Task goal:
Where a line of the data holds the word "menu", copy that line.

[[ Provided records open ]]

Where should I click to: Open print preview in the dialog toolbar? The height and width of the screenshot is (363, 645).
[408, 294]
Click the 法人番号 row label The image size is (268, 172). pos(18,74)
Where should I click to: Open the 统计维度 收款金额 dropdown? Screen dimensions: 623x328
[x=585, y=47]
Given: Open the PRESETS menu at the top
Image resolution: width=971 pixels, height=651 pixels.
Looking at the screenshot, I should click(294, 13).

[[ Provided records closed ]]
[[ Provided records open ]]

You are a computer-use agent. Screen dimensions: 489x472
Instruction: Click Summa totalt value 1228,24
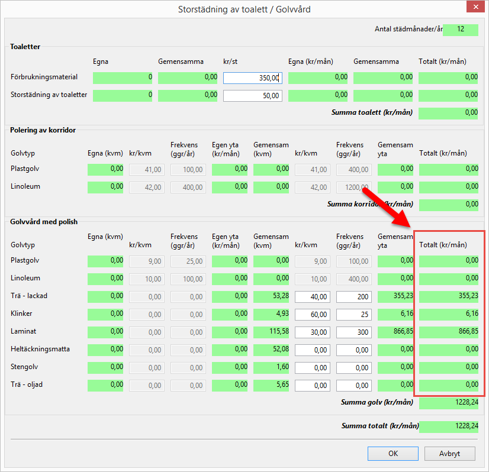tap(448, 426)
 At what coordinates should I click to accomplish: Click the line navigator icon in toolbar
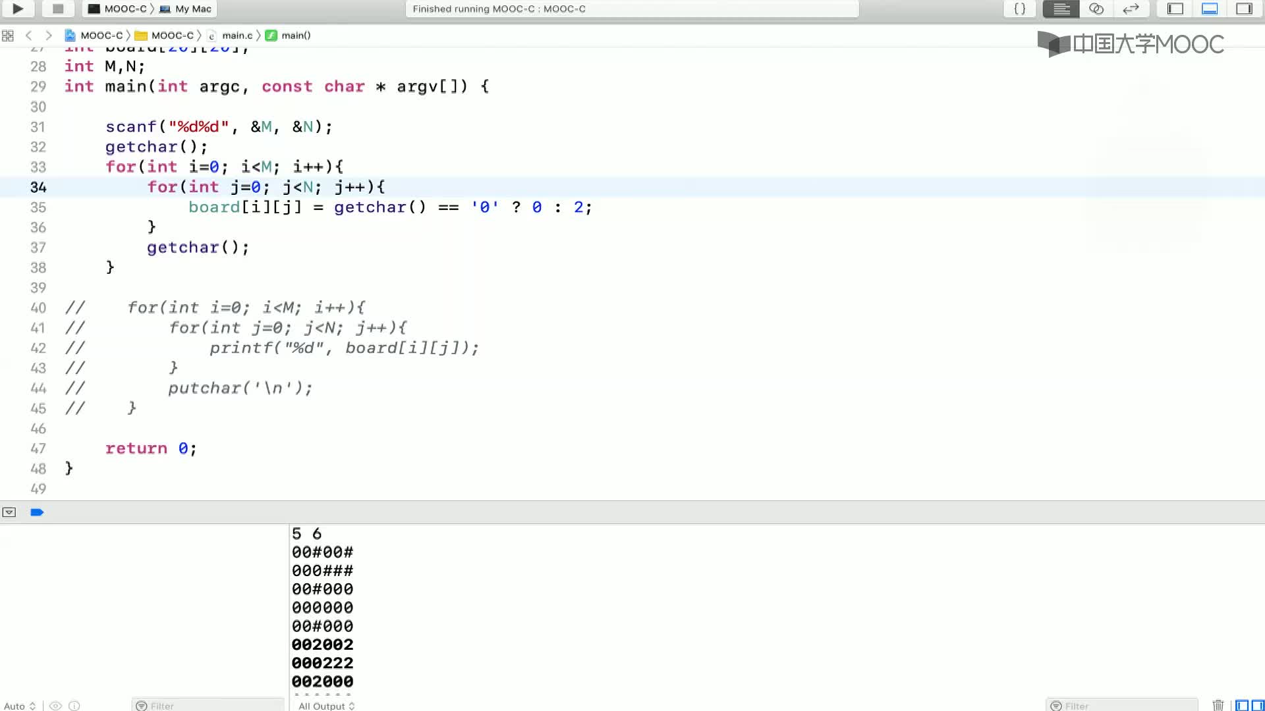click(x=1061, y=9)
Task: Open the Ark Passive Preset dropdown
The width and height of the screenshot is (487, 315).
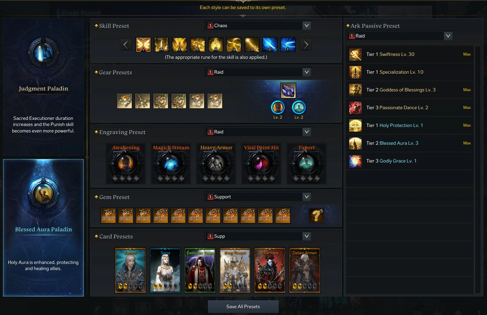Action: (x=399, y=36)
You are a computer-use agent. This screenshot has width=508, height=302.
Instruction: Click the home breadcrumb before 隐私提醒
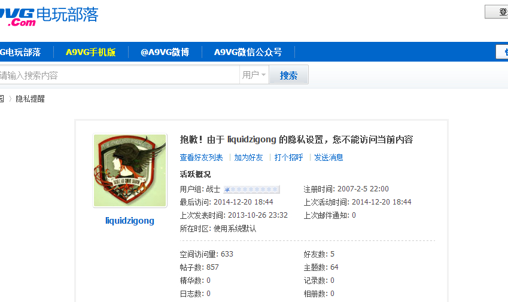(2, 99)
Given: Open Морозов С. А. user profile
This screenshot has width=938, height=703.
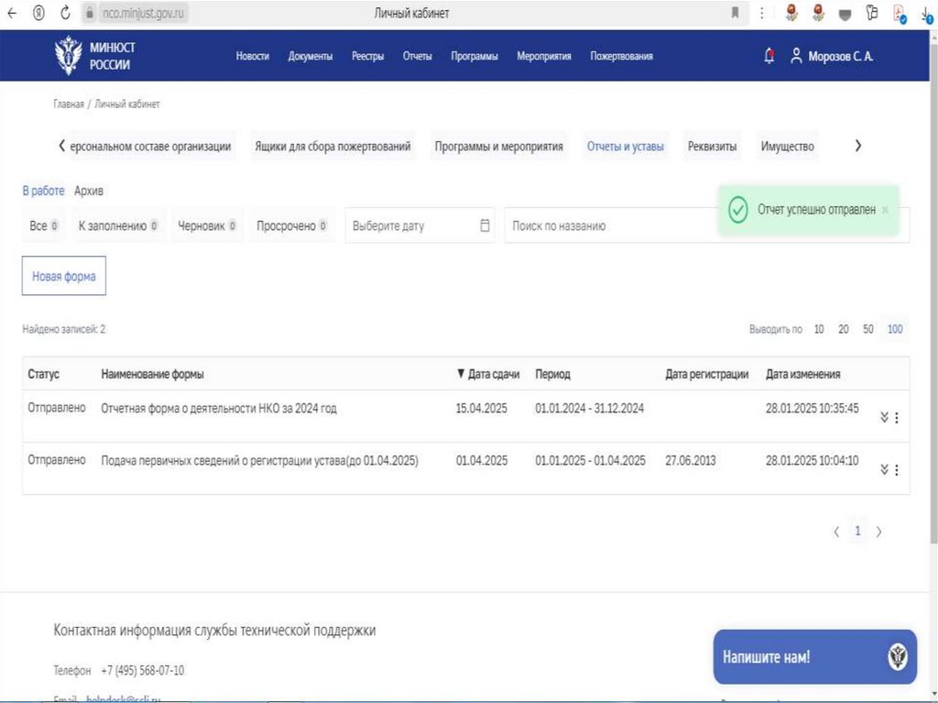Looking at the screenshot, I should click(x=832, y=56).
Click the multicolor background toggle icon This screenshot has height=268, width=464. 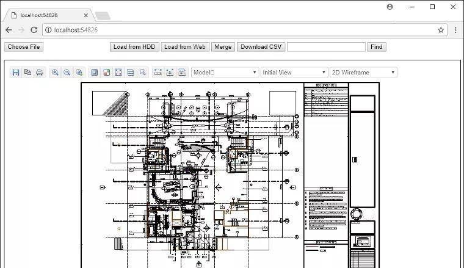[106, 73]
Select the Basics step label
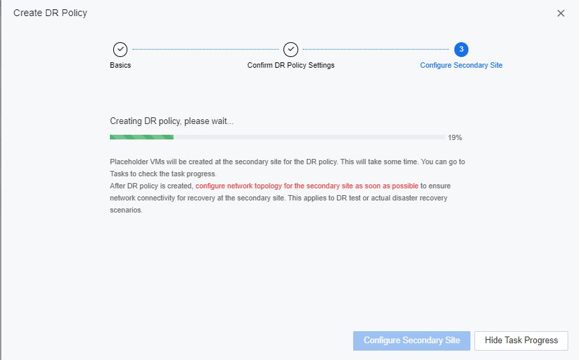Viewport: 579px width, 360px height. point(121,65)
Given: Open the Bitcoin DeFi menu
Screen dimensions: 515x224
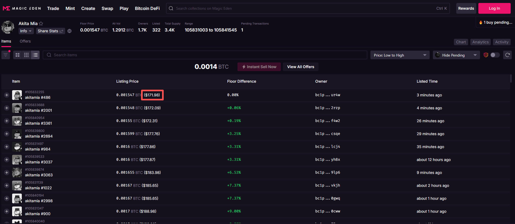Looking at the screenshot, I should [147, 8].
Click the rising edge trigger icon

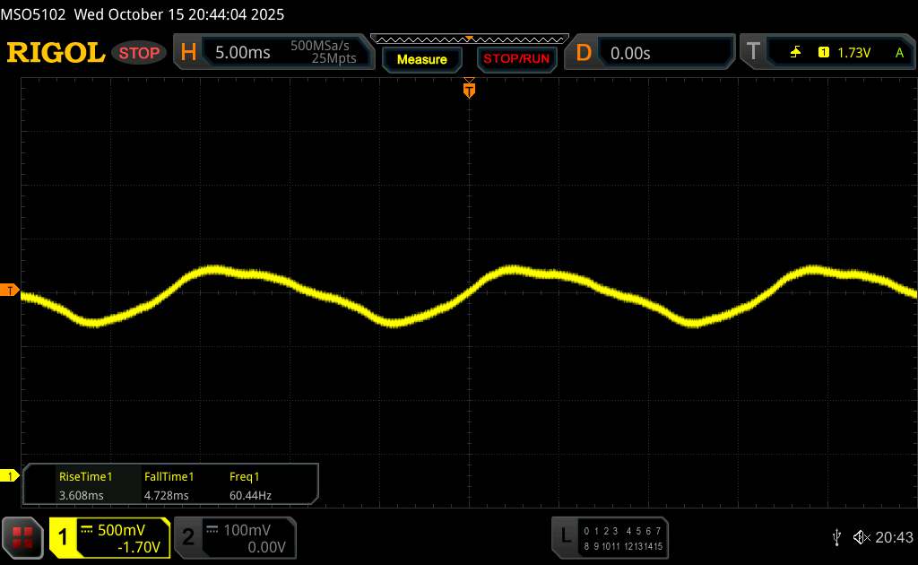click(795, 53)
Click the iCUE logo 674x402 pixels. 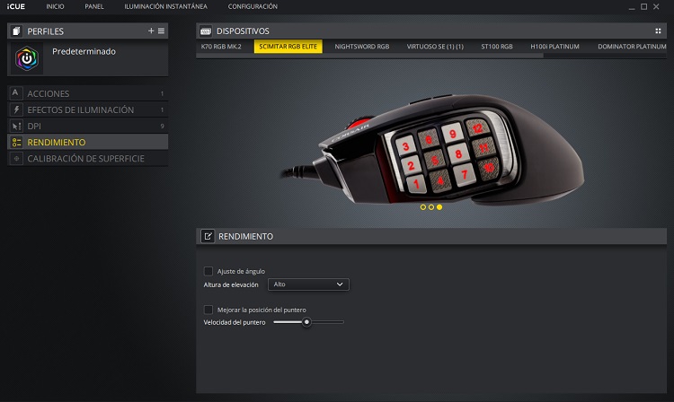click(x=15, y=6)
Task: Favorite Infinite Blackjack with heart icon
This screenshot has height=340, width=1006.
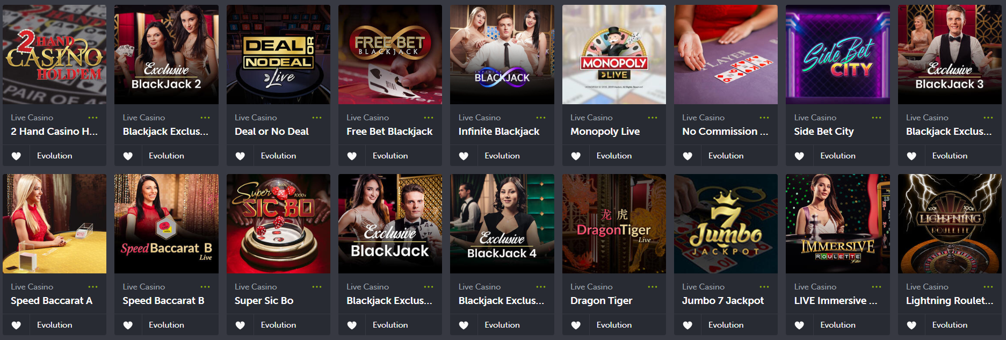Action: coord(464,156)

[[ Provided records closed ]]

Output for this exercise:
Given: Open the PRESETS menu at the top
Given: Open the Bitcoin DeFi menu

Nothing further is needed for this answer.